MRS. HARRIS: Criticize? That's a very strange idea, Miss Shirley. That is not Christian. It's simply not Christian. [seeing all the carriages] What is the meaning of this, Miss Shirley? I won't stand anymore of your monkeyshines.
ANNE: They're such handsome carriages and you never use them.
MRS. HARRIS: You put them back, you hear? They've not been out for seven years.
ANNE: All the more reason to bring them out and use them. Stop being so selfish. Good morning, girls! You look lovely.
GIRLS: Good morning!
MRS. HARRIS: You wheel me back in, you hear? This is anarchy! Who are these rabble rousers? Oh, dear saints above, I shall swoon. I can't stand all this fresh air.
ANNE: It's such a pretty day. I thought you could host a picnic for the school.
MRS. HARRIS: I don't eat my lunch outside with anyone, girls. I'm not a raggle-taggle gypsy! Take me in! Take me in!
ANNE: Hush, Mrs. Harris. Some of these girls are Pringles.
MRS. HARRIS: Pringles?
ANNE: Yes, and you don't want them running home and telling tales.
MRS. HARRIS: You'll pay for this.
GIRLS: Good morning, Mrs. Harris.
MRS. HARRIS: If I catch a chill....
EMMELINE: You said you wanted a day off from your wheelchair, anyway, grandmama.
MRS. HARRIS: Be quiet!
MR. McGUINESS: Good morning, Mrs. Harris. You look awfully chipper.

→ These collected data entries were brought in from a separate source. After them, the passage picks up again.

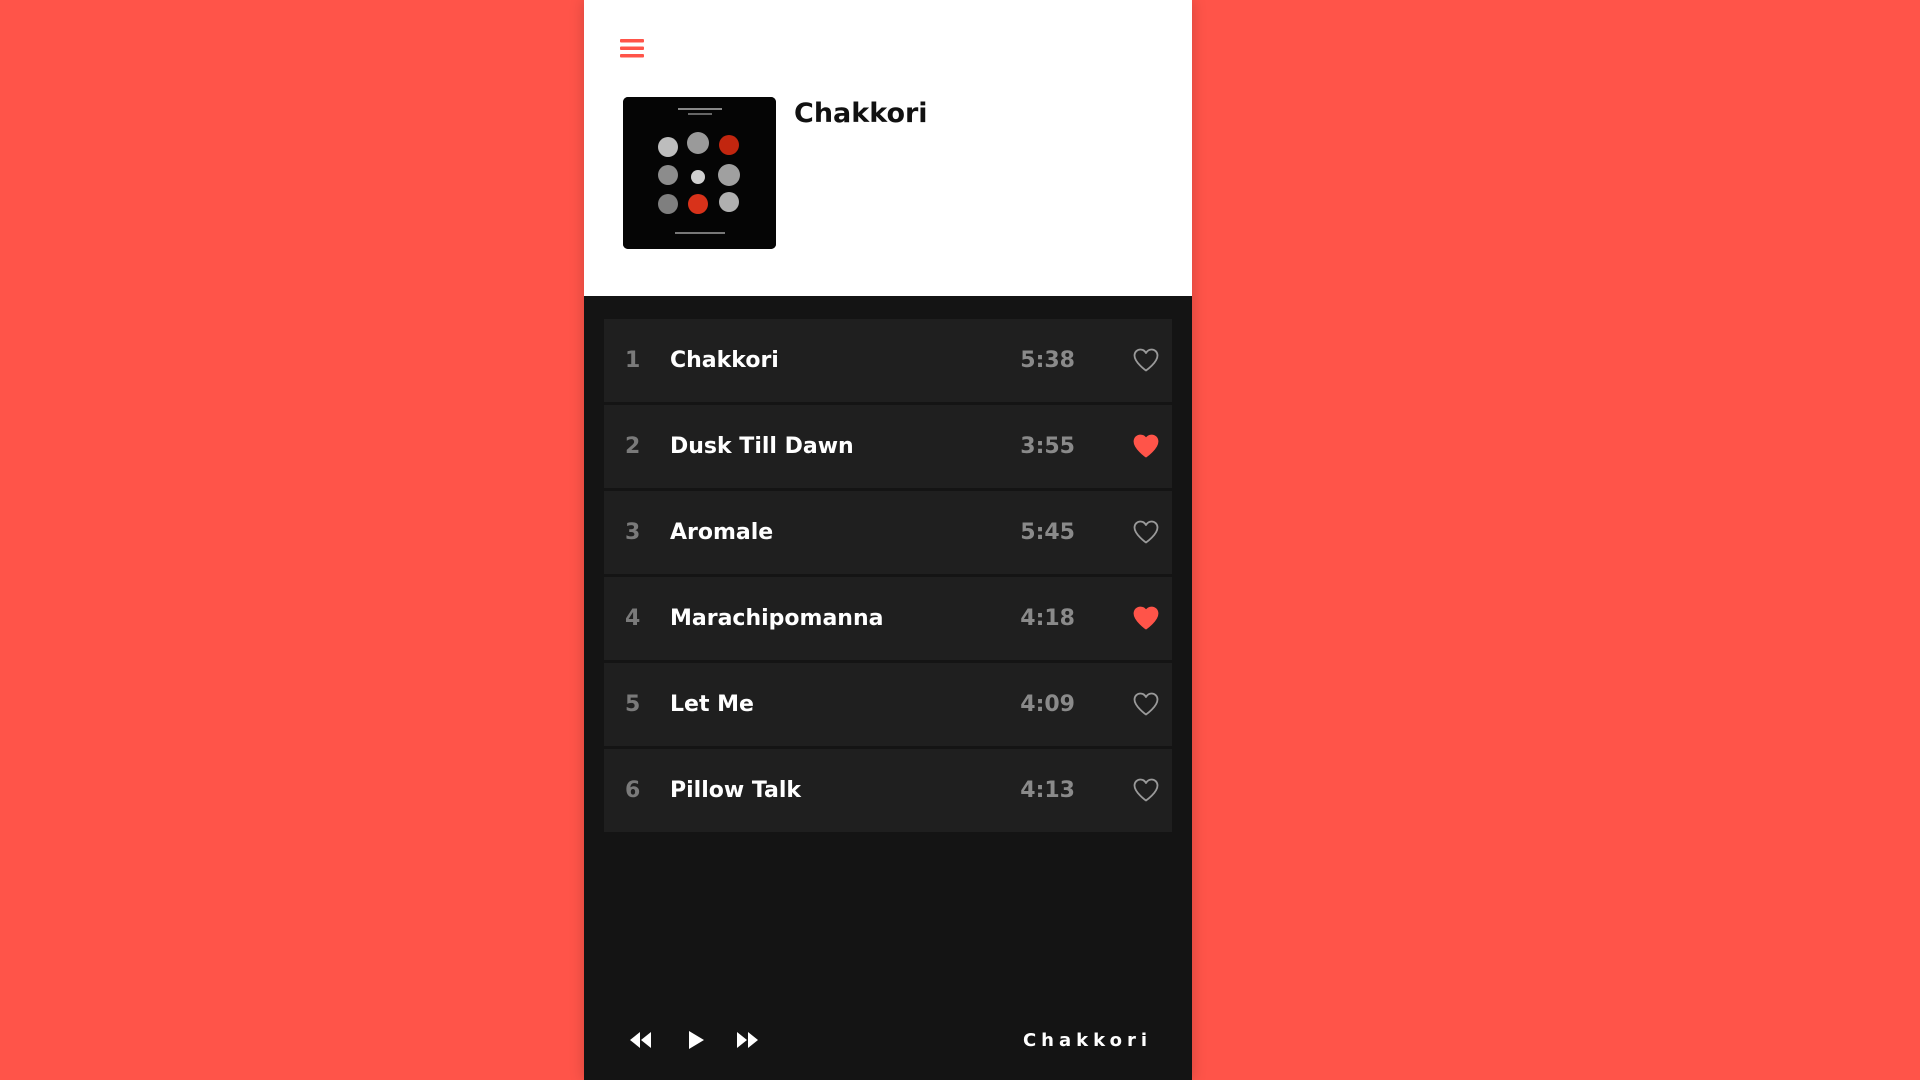  I want to click on track-number: 4, so click(633, 618).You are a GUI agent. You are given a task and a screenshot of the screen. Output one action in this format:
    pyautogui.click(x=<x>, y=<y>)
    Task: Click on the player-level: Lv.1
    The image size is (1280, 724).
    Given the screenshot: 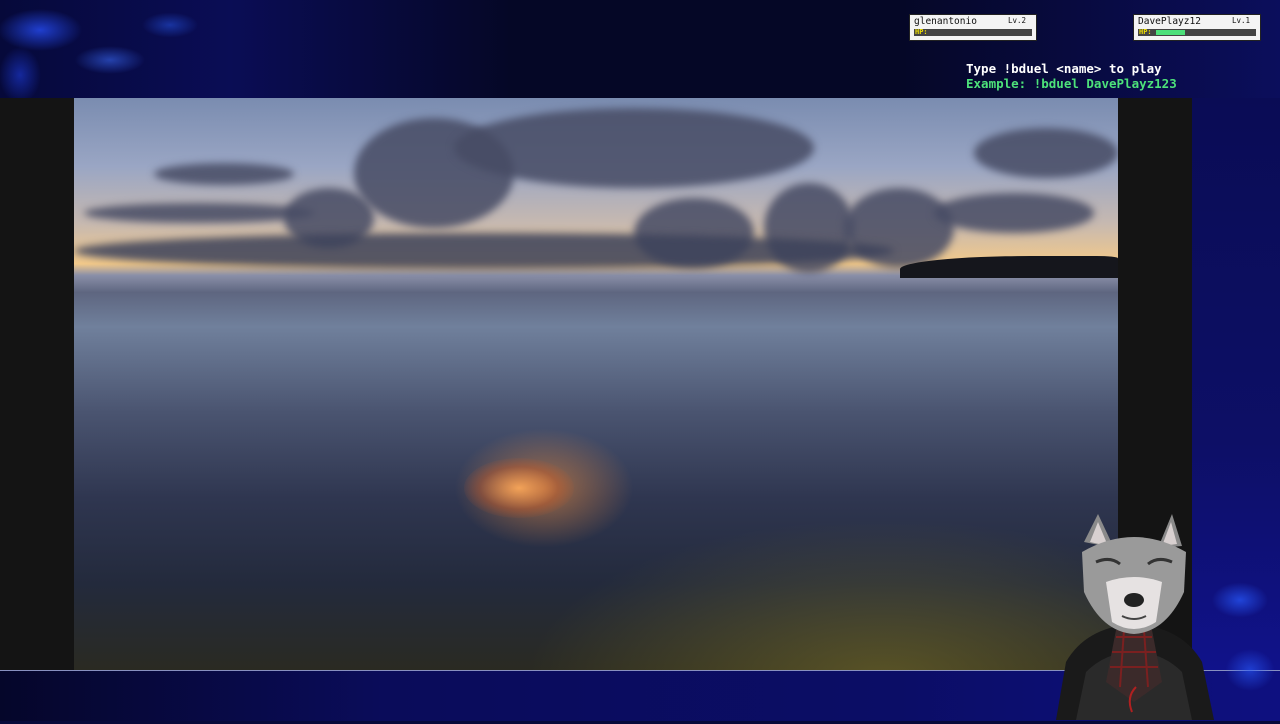 What is the action you would take?
    pyautogui.click(x=1240, y=20)
    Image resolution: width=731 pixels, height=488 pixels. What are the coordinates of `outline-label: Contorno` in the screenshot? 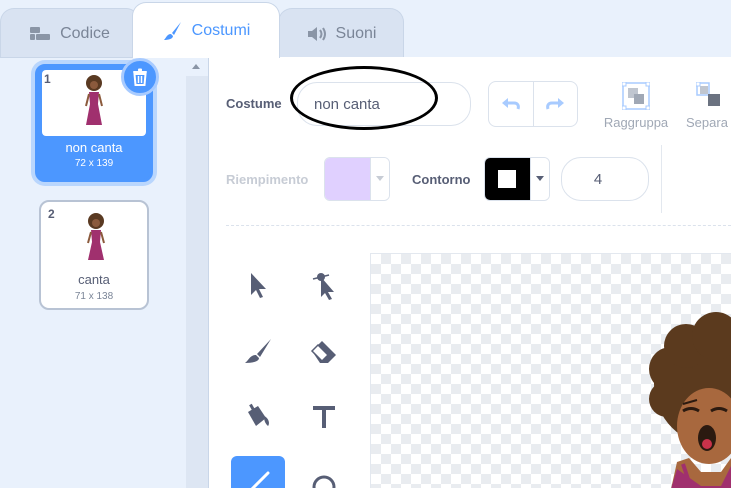 It's located at (442, 180).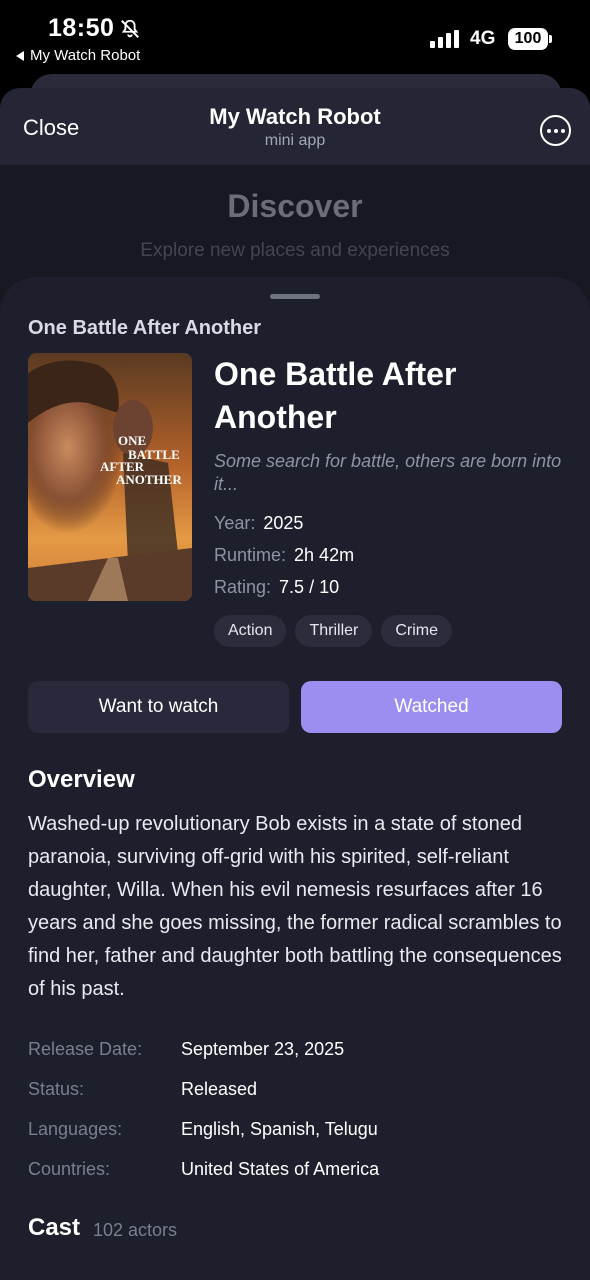 The height and width of the screenshot is (1280, 590). I want to click on detail-value: Released, so click(220, 1089).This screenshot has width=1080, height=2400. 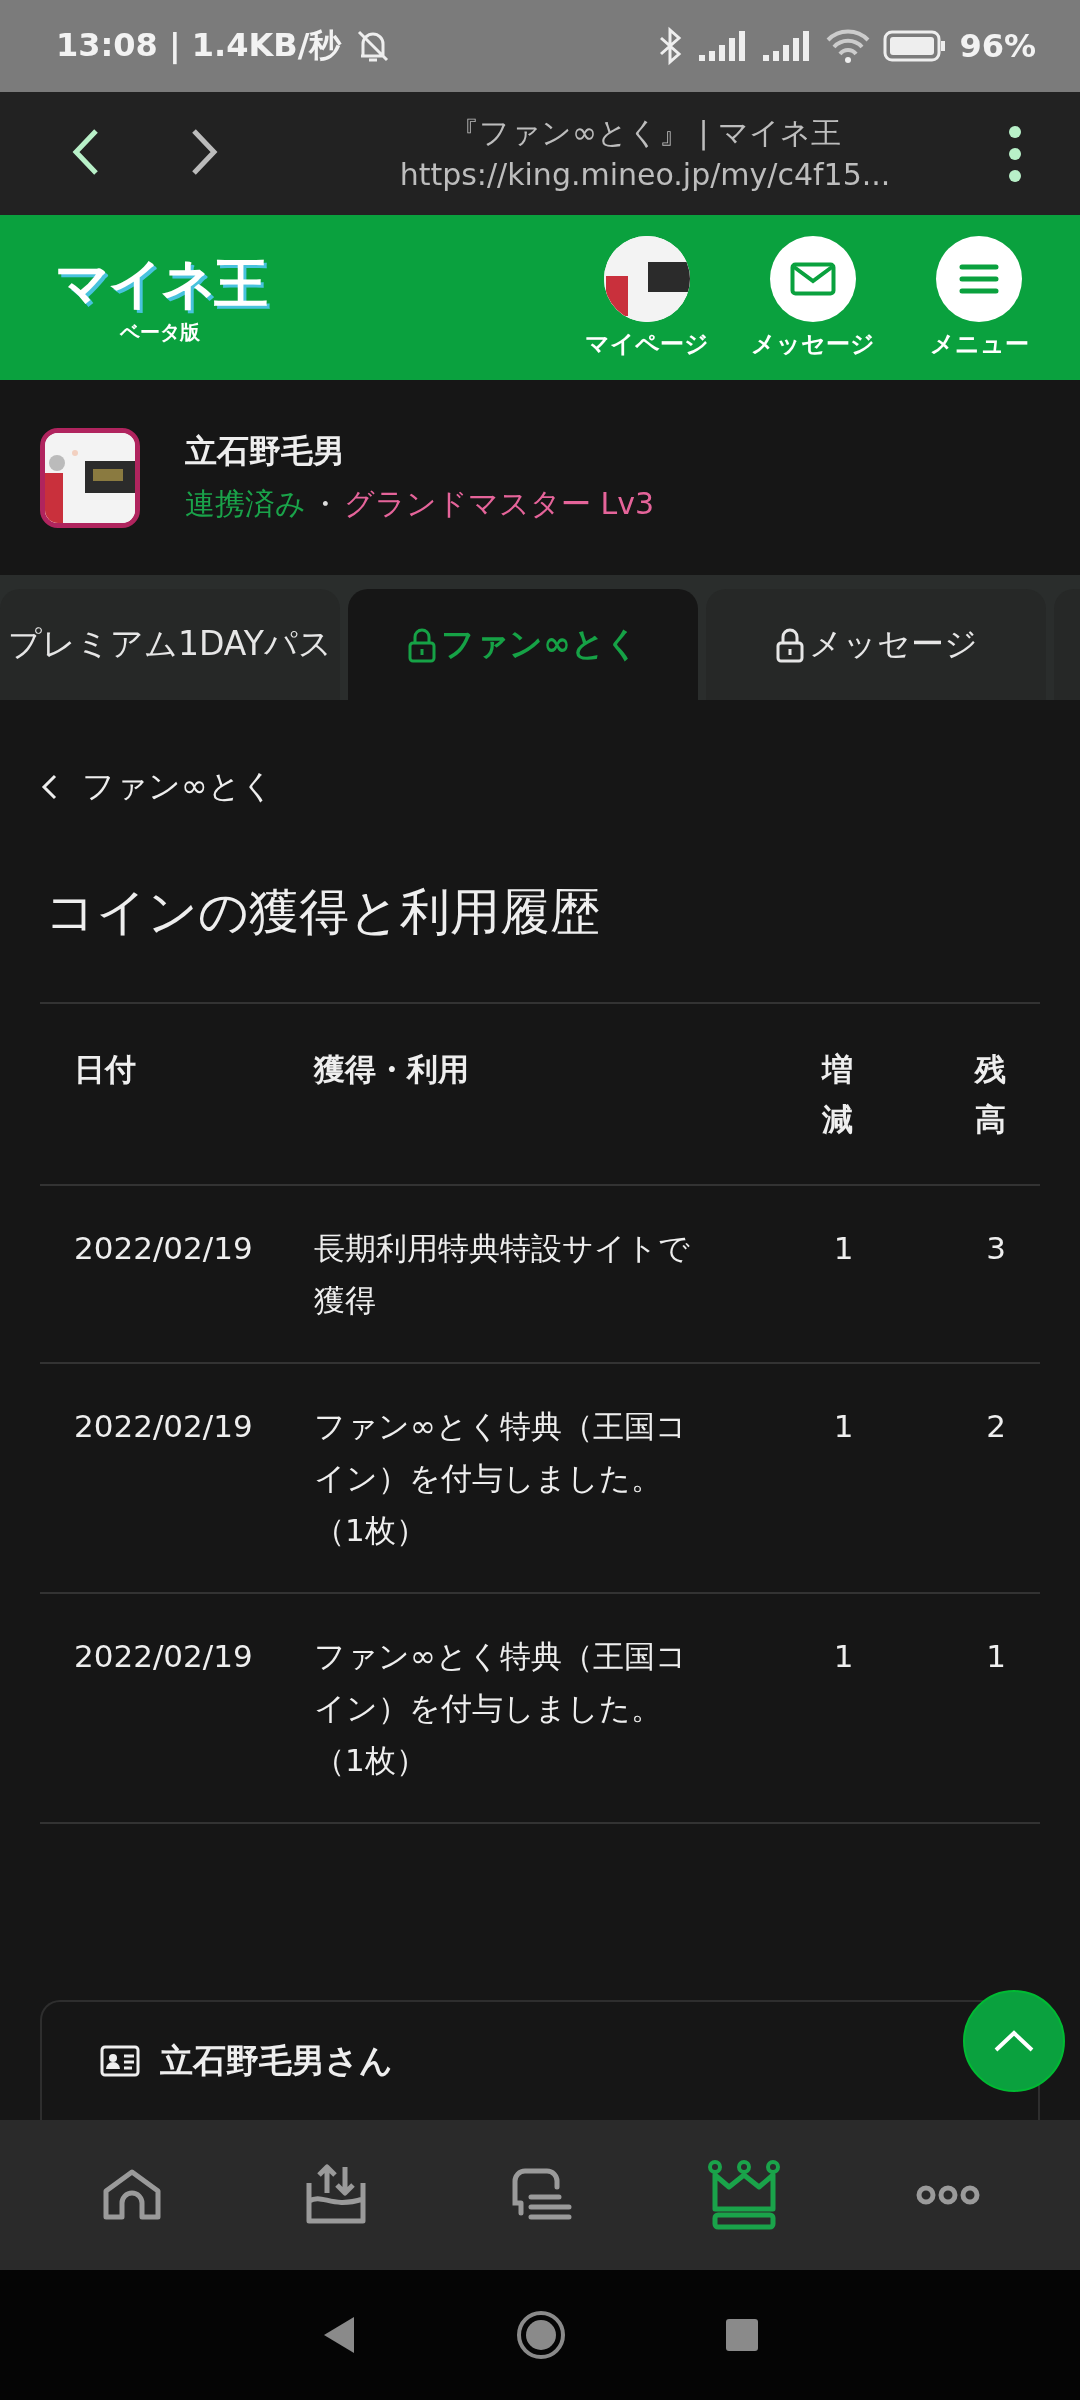 What do you see at coordinates (998, 46) in the screenshot?
I see `battery-level: 96%` at bounding box center [998, 46]. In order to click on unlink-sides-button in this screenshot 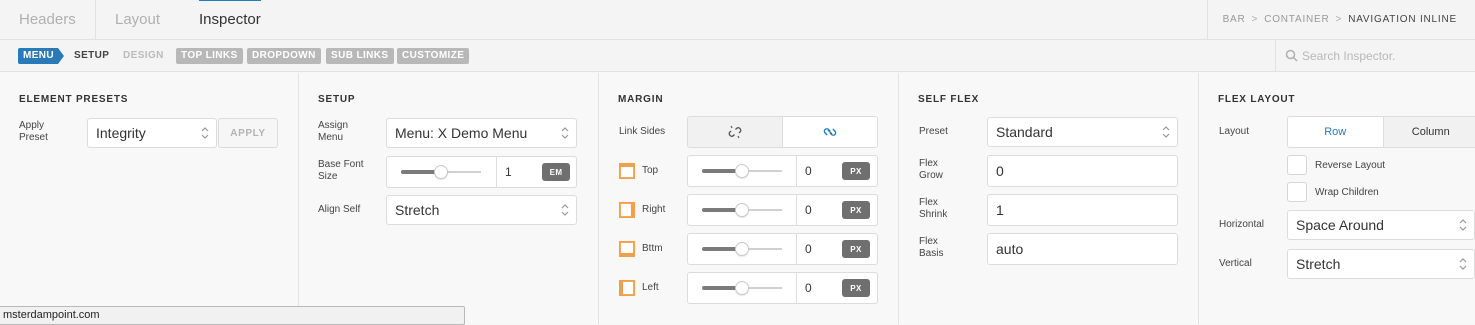, I will do `click(735, 132)`.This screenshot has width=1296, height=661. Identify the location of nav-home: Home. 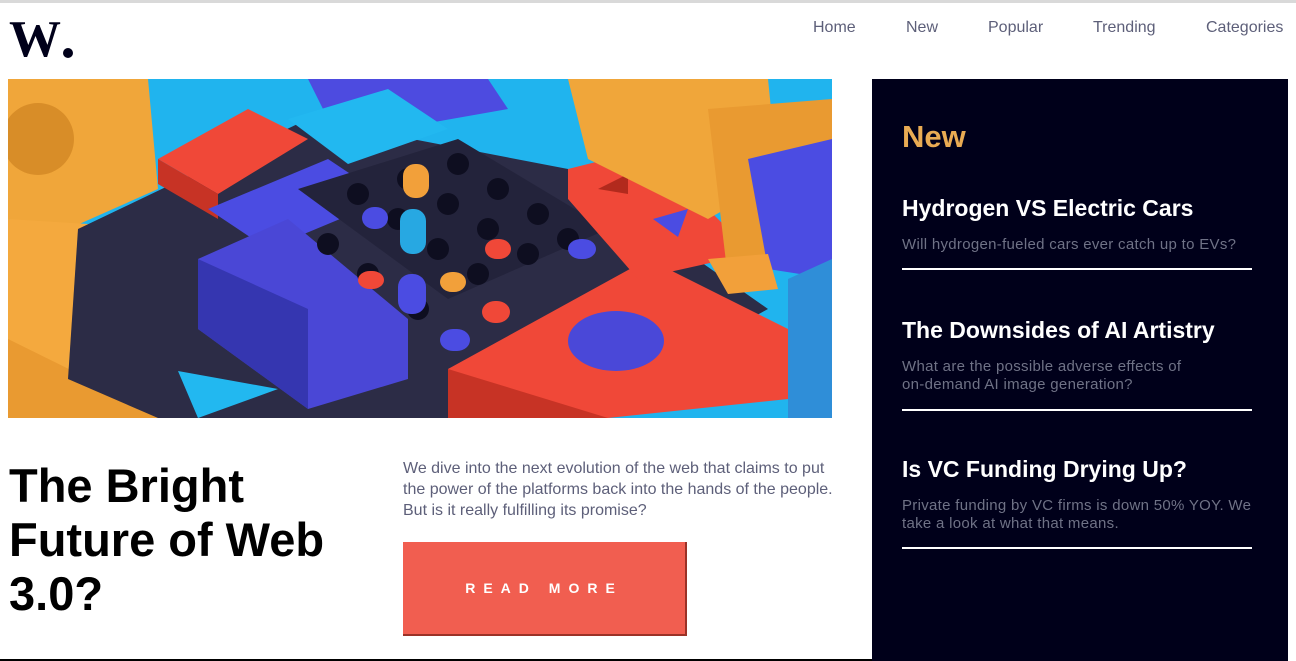
(834, 28).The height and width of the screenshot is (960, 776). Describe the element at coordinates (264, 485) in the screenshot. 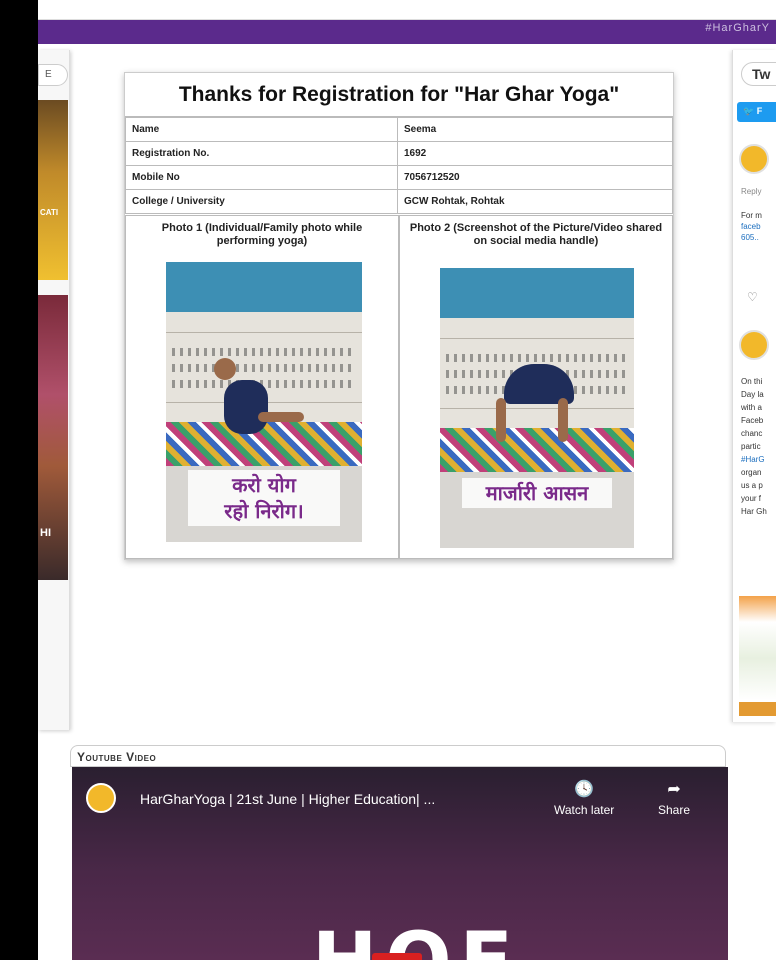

MRS. HARRIS: Thank you, Alex McGuiness. Thank you. Well, what does it matter if I die anyway? I've been living on borrowed time for too long as it is.
MRS. HARRIS: Such friendly people. Charming neighbors. You know, I don't approve of criticizing people, my dear. No. May I ask, is that all your own hair?
ANNE: Yes, every bit.
MRS. HARRIS: Hmm. Pity it's red. But I believe red is becoming quite popular again.
ANNE: Thank you.
GIRL: You girls are late.
ESSIE: What happened, Jen? Was your maid sick again?
MRS. HARRIS: And another one? Oh, how delightful. Thank you, my dear.
ANNE: This is my gift to you, Emmeline.
EMMELINE: Oh, Miss Shirley. However did you pay for this?
ANNE: I had some lucky savings put aside.
EMMELINE: Oh, thank you a million times over. Someday I'll make it up to you.
MRS. HARRIS: Now, wasn't that sweet of all these girls to give me gifts?
ANNE: Yes, it was.
MRS. HARRIS: I rather like your laugh, Miss Shirley. That nervous giggle of Pauline's gets on my nerves.
ANNE: Well, I hope she has a wonderful time at the party.
MRS. HARRIS: She's probably overeaten and made herself ill. Like her father, that girl. Hmph. He never knew when he had enough. Hmph. Did I ever show you Josiah's picture, Miss Shirley?
ANNE: Why, he was very handsome. Full of heroic spirit, I'd say.
MRS. HARRIS: Yes, he was the handsomest man in Kingsport. And he adored me. We consulted each other about absolutely everything. Mind you, we didn't always agree. No. He had his fits of temper. Oh, yes. And so did I. [laughs] Do you know what he did when I bought a daycap he didn't like?
ANNE: I can't imagine.
MRS. HARRIS: He ate it. It gave him a terrible stomach pain. Yes, serves him right. He was so irked that I had neglected to consult him. [laughs/cries] How could he go away and leave me alone and crippled like this? Dying was the only thing that he ever dared to do without consulting me. Won't be long before we're together again. There's no one--no man like him. No. This is a degenerate age, Miss Shirley.
ANNE: What about your son?
MRS. HARRIS: Morgan. Well, he managed his money successfully, if that's any merit. His father spoiled him. Well, he should never have married his cousin. It's a blessing that poor Adelaide Pringle died, poor soul. Morgan got what he deserved, I suppose.
ANNE: That's a very inhuman attitude for a mother, Mrs. Harris.
MRS. HARRIS: Yes. Well, we're not exactly famous for compassion, Miss Shirley, especially among ourselves. No. Anyway. They're all waiting for me to die so they can get their hands on the money.
ANNE: Perhaps you ought to realize that Emmeline only wants to be cared for.
MRS. HARRIS: Well.
ANNE: If you have any compassion left in your soul, you might spend it on her.
MRS. HARRIS: Children should be seen and not heard. [Anne starts to leave] You seem to be very broad-minded in your opinions, Miss Shirley.
ANNE: That's the nicest compliment anyone's ever paid me, Mrs. Harris.